Ele usa contexto recente da tela para ajudar o Codex a entender no que você estava trabalhando, sem você precisar explicar tudo do zero.

Mas, na documentação atual, ele tem limitações importantes:

  • está em research preview;
  • é opt-in, ou seja, precisa ser ativado;
  • está disponível no app Codex para macOS;
  • exige permissões de gravação de tela e acessibilidade;
  • não está disponível em algumas regiões no lançamento;
  • pode consumir limites de uso rapidamente;
  • pode aumentar riscos de privacidade e prompt injection;
  • pode armazenar memórias localmente sem criptografia no dispositivo.

Então, para a maioria dos iniciantes, Chronicle não é o primeiro recurso a estudar.

O ideal é começar com:

AGENTS.md
docs/
config.toml
skills simples

E só depois explorar Chronicle.

Regras de execução em .codex/rules/

No Codex, as regras de execução servem para controlar quais comandos podem rodar fora do sandbox.

Em português simples: elas ajudam a definir o que o Codex pode ou não pode executar no seu ambiente.

Isso é diferente de uma regra de estilo de código.

Essa distinção é importante:

  • AGENTS.md orienta como o Codex deve trabalhar no projeto.
  • .codex/rules/ controla comandos que o Codex pode executar.

Por exemplo: imagine que o Codex queira consultar informações de um pull request usando o GitHub CLI.

Um comando desse tipo poderia ser:

gh pr view

Esse comando normalmente apenas consulta informações.
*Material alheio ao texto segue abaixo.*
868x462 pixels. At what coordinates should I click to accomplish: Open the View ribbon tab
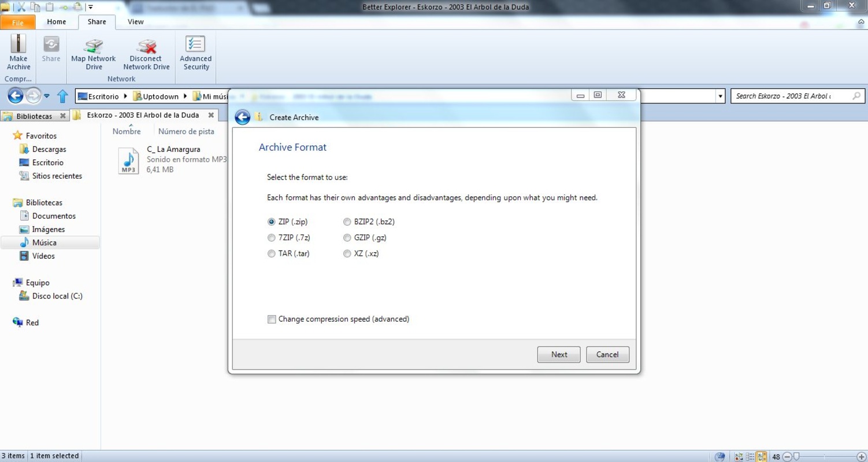click(135, 22)
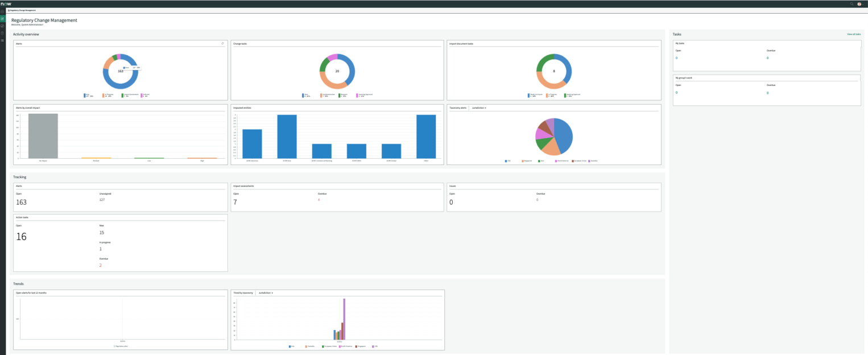Image resolution: width=868 pixels, height=355 pixels.
Task: Open the clipboard icon in left sidebar
Action: (x=2, y=33)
Mesmo assim, como ele roda fora do sandbox, você pode querer que o Codex peça confirmação antes de executá-lo.

É para isso que servem as Rules.

As regras ficam em arquivos com extensão .rules, dentro de uma pasta chamada rules/.

Exemplo de regra global, válida para sua máquina:

~/.codex/rules/default.rules

Exemplo de regra local, válida apenas para um projeto:

.codex/rules/default.rules

Regras locais só são carregadas quando o projeto é confiável.

Dentro do arquivo .rules, você pode criar uma regra usando prefix_rule().

Exemplo simplificado:

# Pede confirmação antes de rodar comandos que começam com `gh pr view`
# fora do sandbox.
prefix_rule(
    pattern = ["gh", "pr", "view"],
    decision = "prompt",
    justification = "Ver pull requests é permitido, mas deve pedir confirmação antes.",
)

Em português simples, essa regra diz:

A decisão da regra pode variar conforme o caso. Por exemplo:

  • prompt: pede confirmação antes de executar;
  • allow: permite executar sem pedir confirmação;
  • forbidden: bloqueia a execução do comando.

Para iniciantes, o mais seguro é começar com prompt.

Use allow com muito cuidado, porque ele libera a execução sem confirmação. E use forbidden quando quiser bloquear comandos que não devem rodar de jeito nenhum.

Na documentação atual, Rules aparecem como recurso experimental. Isso significa que a forma de configurar ou usar pode mudar com o tempo.

Por isso, para quem está começando, esse recurso pode esperar.

Ele faz mais sentido quando você já está cansado de aprovar manualmente os mesmos comandos seguros, ou quando quer bloquear comandos específicos no ambiente do projeto.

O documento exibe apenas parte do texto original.